Para efeito da realização do Cadastro Cultural as pessoas físicas e jurídicas deverão apresentar os seguintes documentos:
I. PESSOA FÍSICA:
a) Cópia da Carteira de Identidade e do CPF;
b) Cópia dos comprovantes de residência há, pelo menos, 01 ano na Ilha de Itamaracá (conta atual e outra de há, pelo menos, 1 ano atrás); e
c) Currículo em atividades culturais (anexar comprovações).
II. PESSOA JURÍDICA:
a) Cópia do Ato constitutivo (contrato social ou estatuto) - Registrado há, pelo menos, 01 ano na Junta Comercial ou Cartórios de Registros, onde esteja expresso, como objeto estatutário, o exercício de atividade em, pelo menos, uma das áreas culturais indicadas nos arts. 1º e 2° da Portaria SEC n° 07/10, de 13 de Maio de 2011 e alterações;
b) Cópia da Carteira de Identidade e do CPF dos dirigentes responsáveis;
c) Cópia do Cartão de inscrição no Cadastro Nacional de Pessoa Jurídica – CNPJ;
d) Currículo da empresa em atividades culturais ( anexar comprovações); e
e) Cópia dos comprovantes de domicílio da empresa (conta atual e outra de há, pelo menos, 1 ano atrás).
São considerados, para efeito da comprovação de residência:
I. Conta de Água;
II. Conta de Energia;
III. Fatura de Cartão de Crédito;
IV. Correspondência Bancária;
V. Conta de telefone;
VI. Correspondência ou documento expedido por órgãos oficiais (estadual, municipal ou federal);
VII. Cópia do ato constitutivo (contrato social ou estatuto); ou
VIII. Título Eleitoral.
Os documentos comprobatórios deverão estar em nome do artista ou entidade.

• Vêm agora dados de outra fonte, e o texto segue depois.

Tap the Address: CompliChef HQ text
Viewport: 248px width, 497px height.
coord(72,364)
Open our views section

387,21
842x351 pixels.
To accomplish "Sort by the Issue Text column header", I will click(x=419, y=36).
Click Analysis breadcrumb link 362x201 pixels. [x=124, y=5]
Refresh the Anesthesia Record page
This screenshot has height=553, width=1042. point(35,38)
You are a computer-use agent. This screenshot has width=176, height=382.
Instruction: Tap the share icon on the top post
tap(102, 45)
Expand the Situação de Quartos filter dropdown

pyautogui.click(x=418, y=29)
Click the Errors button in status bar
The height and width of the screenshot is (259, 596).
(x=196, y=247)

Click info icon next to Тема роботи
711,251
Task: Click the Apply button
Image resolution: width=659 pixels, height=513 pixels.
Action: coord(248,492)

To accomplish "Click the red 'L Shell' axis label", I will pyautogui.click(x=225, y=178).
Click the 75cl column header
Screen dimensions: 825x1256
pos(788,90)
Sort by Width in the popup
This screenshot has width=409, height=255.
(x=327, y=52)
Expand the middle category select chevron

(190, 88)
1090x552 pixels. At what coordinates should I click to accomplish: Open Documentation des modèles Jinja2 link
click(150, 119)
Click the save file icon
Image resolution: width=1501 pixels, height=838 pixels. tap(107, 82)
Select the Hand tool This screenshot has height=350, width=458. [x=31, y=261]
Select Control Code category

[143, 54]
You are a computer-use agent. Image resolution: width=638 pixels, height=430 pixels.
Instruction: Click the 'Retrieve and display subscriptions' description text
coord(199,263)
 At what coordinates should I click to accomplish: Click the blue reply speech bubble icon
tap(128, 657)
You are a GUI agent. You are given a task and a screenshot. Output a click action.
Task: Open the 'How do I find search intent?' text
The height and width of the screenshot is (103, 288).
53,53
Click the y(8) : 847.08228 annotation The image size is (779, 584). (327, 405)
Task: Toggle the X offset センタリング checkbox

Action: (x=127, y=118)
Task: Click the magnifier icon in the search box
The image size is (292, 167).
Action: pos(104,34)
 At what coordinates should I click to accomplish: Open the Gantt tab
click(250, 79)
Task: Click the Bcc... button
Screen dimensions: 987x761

O artista ou entidade não possuir documentos que comprovem ser ele domiciliado há, pelo menos, 01 (um) ano na Ilha de Itamaracá, poderá apresentar a referida comprovação, em nome de outrem com o qual resida no tempo estabelecido, mediante a apresentação de declarações, com firma reconhecida, do grau de parentesco, prova de união estável e, quanto ao imóvel, apresentação do contrato de aluguel, de promessa de compra e venda ou de outro documento equivalente.